__Assignment__: Only some lines are wanted. Transcribe, exactly, the lines below from the line with "Click the Jul 2023 x-axis label" up to and including the line with "You are a computer-use agent. The width".

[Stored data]
------------------------------------------------------------------------
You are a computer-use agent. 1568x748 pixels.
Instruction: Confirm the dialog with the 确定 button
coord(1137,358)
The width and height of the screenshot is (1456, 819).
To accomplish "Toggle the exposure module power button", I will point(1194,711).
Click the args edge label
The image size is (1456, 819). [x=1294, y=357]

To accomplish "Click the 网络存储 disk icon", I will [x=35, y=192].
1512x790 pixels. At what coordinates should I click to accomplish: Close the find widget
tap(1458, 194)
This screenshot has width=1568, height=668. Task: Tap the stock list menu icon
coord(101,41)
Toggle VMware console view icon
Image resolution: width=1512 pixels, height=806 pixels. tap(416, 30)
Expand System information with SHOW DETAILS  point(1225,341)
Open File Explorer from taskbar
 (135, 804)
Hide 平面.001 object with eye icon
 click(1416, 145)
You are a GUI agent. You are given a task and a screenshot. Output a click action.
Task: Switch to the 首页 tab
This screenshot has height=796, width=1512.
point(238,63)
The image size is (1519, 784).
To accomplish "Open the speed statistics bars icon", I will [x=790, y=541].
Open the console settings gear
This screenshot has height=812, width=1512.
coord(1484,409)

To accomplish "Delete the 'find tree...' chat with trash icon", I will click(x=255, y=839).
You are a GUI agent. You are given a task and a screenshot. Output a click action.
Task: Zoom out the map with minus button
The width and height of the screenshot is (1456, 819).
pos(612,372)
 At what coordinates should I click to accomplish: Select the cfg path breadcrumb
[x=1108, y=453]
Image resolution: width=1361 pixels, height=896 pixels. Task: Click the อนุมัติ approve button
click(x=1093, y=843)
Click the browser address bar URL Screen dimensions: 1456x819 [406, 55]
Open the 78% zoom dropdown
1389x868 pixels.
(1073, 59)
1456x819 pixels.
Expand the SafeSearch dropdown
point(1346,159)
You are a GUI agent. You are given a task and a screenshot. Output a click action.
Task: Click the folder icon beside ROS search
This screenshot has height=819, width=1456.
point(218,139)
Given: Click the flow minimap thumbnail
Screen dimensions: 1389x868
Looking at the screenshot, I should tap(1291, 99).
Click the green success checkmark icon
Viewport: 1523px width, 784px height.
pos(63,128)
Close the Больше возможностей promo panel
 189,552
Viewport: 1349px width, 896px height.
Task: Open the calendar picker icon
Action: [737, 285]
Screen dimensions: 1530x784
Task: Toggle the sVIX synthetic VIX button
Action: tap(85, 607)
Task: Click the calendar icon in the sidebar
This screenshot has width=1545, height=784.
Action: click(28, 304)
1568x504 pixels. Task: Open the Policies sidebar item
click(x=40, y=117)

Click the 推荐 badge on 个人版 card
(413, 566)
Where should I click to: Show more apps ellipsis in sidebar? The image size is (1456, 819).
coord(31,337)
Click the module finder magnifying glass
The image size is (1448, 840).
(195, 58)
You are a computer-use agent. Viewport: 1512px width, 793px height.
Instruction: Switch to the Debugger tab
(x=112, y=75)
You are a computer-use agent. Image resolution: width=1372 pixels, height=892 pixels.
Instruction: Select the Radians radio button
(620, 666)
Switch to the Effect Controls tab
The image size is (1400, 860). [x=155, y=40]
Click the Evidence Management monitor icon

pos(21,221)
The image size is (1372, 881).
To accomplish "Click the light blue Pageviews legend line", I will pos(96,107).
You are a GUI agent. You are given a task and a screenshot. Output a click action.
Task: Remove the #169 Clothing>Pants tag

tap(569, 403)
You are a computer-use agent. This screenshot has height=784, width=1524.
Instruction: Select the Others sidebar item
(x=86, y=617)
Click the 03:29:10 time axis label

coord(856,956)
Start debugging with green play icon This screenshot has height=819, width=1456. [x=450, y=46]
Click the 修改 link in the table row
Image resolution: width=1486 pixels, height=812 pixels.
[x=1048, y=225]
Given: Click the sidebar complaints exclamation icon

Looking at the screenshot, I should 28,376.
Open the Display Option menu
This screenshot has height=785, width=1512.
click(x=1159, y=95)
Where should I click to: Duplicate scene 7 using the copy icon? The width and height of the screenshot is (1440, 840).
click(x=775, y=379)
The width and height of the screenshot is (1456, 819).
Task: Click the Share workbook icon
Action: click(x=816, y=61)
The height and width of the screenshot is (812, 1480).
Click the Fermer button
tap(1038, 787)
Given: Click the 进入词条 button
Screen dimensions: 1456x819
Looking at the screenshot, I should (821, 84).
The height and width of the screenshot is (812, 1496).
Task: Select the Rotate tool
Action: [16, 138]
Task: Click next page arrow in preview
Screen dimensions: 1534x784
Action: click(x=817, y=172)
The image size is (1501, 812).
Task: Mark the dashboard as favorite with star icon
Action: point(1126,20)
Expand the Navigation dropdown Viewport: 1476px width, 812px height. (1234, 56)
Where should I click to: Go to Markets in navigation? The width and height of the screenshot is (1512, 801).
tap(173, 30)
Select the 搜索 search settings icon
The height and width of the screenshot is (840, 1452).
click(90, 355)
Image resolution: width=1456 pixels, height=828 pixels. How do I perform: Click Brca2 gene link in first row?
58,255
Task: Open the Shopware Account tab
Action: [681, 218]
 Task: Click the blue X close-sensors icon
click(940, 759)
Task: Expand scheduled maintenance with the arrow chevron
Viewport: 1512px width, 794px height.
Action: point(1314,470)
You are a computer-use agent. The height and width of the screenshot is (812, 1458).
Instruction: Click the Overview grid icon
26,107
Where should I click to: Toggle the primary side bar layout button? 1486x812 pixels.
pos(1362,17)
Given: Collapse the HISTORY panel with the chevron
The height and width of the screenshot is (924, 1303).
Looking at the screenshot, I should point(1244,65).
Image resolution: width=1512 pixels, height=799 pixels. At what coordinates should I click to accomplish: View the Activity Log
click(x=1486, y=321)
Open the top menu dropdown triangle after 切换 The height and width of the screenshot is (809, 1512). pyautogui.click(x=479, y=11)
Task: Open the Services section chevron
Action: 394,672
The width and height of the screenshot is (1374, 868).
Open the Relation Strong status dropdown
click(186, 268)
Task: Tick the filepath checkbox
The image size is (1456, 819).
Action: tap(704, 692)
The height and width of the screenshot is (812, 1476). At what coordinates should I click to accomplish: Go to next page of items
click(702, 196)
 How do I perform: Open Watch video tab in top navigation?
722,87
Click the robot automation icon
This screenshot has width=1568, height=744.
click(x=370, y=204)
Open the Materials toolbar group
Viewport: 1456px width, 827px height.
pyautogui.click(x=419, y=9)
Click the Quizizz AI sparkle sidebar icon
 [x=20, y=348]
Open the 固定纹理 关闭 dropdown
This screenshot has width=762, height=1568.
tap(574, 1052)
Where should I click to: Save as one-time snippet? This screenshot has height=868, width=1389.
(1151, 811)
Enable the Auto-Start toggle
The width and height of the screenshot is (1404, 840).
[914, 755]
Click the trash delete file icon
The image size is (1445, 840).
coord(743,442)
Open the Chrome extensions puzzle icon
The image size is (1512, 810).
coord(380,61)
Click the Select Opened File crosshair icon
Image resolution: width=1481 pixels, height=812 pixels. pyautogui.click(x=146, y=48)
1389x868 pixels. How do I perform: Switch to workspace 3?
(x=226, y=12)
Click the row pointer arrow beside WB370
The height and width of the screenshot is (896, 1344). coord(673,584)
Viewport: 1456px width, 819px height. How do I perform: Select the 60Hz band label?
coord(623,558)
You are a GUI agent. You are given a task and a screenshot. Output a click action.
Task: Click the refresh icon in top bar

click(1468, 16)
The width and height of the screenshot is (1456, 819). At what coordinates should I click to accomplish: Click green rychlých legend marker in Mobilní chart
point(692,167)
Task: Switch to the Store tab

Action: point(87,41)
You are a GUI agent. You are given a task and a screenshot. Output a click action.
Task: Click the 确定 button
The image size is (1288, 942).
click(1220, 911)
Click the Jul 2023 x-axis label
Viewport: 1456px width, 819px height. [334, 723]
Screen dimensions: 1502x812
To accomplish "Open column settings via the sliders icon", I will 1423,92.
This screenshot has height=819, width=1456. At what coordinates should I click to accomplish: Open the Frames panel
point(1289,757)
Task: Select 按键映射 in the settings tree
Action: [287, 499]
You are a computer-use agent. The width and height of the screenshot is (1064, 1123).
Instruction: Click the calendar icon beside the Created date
------------------------------------------------------------------------
__Result__:
Click the Jul 2023 x-axis label
Viewport: 1456px width, 819px height. [334, 723]
Screen dimensions: 1502x812
To accomplish "Open column settings via the sliders icon", I will 1423,92.
This screenshot has height=819, width=1456. At what coordinates should I click to accomplish: Open the Frames panel
point(1289,757)
Task: Select 按键映射 in the settings tree
Action: [287, 499]
You are a computer-use agent. The width and height of the screenshot is (1064, 1123).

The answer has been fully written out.